Go through the listing and write out each line exactly.

─── Available data ───

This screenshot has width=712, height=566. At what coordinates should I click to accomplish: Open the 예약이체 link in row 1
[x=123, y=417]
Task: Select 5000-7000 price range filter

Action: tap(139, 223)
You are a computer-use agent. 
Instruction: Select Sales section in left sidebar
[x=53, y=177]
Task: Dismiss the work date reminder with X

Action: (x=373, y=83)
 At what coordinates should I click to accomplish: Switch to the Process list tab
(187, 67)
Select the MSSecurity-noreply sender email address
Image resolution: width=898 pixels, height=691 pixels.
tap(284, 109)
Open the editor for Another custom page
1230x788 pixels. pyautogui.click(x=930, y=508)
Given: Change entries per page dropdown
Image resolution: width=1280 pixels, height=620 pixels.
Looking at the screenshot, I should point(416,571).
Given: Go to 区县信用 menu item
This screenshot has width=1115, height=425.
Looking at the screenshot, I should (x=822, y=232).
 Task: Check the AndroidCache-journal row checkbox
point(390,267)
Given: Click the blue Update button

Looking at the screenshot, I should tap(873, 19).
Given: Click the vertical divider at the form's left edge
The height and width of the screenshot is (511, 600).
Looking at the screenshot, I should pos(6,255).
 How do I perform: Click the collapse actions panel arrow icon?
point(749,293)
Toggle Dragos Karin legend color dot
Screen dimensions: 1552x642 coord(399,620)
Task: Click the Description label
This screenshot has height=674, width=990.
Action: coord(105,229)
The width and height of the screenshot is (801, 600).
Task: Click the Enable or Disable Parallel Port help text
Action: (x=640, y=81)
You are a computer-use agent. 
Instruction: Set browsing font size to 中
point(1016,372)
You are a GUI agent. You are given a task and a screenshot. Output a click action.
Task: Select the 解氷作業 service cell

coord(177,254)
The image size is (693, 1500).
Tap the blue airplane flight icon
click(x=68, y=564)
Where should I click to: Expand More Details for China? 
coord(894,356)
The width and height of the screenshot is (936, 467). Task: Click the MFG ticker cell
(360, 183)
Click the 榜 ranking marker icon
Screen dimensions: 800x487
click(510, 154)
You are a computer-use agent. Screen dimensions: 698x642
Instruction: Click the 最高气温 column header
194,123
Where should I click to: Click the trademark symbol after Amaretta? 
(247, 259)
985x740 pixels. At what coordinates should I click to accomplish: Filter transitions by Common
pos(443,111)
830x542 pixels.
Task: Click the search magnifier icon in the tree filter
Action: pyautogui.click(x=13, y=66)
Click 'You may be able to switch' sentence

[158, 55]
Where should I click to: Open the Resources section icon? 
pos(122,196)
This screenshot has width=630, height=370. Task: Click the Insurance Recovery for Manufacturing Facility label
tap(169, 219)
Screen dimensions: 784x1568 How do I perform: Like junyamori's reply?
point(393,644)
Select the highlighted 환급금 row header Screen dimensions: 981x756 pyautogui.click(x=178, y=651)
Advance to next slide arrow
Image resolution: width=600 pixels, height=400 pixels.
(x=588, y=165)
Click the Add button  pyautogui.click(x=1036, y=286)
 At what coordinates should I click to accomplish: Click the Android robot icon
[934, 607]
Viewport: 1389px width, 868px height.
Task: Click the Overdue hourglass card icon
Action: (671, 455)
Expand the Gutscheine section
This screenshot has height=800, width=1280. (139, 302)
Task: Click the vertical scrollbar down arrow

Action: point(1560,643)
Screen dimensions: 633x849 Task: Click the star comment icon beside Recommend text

───

== Written solution ==
This screenshot has width=712, height=566. At what coordinates should I click to accomplish: Open the 예약이체 link in row 1
[x=123, y=417]
Task: Select 5000-7000 price range filter

Action: tap(139, 223)
You are a computer-use agent. 
Instruction: Select Sales section in left sidebar
[x=53, y=177]
Task: Dismiss the work date reminder with X

Action: (x=373, y=83)
 At what coordinates should I click to accomplish: Switch to the Process list tab
(187, 67)
Select the MSSecurity-noreply sender email address
Image resolution: width=898 pixels, height=691 pixels.
tap(284, 109)
Open the editor for Another custom page
1230x788 pixels. pyautogui.click(x=930, y=508)
Given: Change entries per page dropdown
Image resolution: width=1280 pixels, height=620 pixels.
Looking at the screenshot, I should point(416,571).
Given: Go to 区县信用 menu item
This screenshot has width=1115, height=425.
Looking at the screenshot, I should (x=822, y=232).
 Task: Check the AndroidCache-journal row checkbox
point(390,267)
Given: Click the blue Update button

Looking at the screenshot, I should tap(873, 19).
Given: Click the vertical divider at the form's left edge
The height and width of the screenshot is (511, 600).
Looking at the screenshot, I should pos(6,255).
 How do I perform: Click the collapse actions panel arrow icon?
point(749,293)
Toggle Dragos Karin legend color dot
Screen dimensions: 1552x642 coord(399,620)
Task: Click the Description label
This screenshot has height=674, width=990.
Action: coord(105,229)
The width and height of the screenshot is (801, 600).
Task: Click the Enable or Disable Parallel Port help text
Action: (x=640, y=81)
You are a computer-use agent. 
Instruction: Set browsing font size to 中
point(1016,372)
You are a GUI agent. You are given a task and a screenshot. Output a click action.
Task: Select the 解氷作業 service cell

coord(177,254)
The image size is (693, 1500).
Tap the blue airplane flight icon
click(x=68, y=564)
Where should I click to: Expand More Details for China? 
coord(894,356)
The width and height of the screenshot is (936, 467). Task: Click the MFG ticker cell
(360, 183)
Click the 榜 ranking marker icon
Screen dimensions: 800x487
click(510, 154)
You are a computer-use agent. Screen dimensions: 698x642
Instruction: Click the 最高气温 column header
194,123
Where should I click to: Click the trademark symbol after Amaretta? 
(247, 259)
985x740 pixels. At what coordinates should I click to accomplish: Filter transitions by Common
pos(443,111)
830x542 pixels.
Task: Click the search magnifier icon in the tree filter
Action: pyautogui.click(x=13, y=66)
Click 'You may be able to switch' sentence

[158, 55]
Where should I click to: Open the Resources section icon? 
pos(122,196)
This screenshot has width=630, height=370. Task: Click the Insurance Recovery for Manufacturing Facility label
tap(169, 219)
Screen dimensions: 784x1568 How do I perform: Like junyamori's reply?
point(393,644)
Select the highlighted 환급금 row header Screen dimensions: 981x756 pyautogui.click(x=178, y=651)
Advance to next slide arrow
Image resolution: width=600 pixels, height=400 pixels.
(x=588, y=165)
Click the Add button  pyautogui.click(x=1036, y=286)
 At what coordinates should I click to accomplish: Click the Android robot icon
[934, 607]
Viewport: 1389px width, 868px height.
Task: Click the Overdue hourglass card icon
Action: (671, 455)
Expand the Gutscheine section
This screenshot has height=800, width=1280. (139, 302)
Task: Click the vertical scrollbar down arrow

Action: point(1560,643)
Screen dimensions: 633x849 Task: Click the star comment icon beside Recommend text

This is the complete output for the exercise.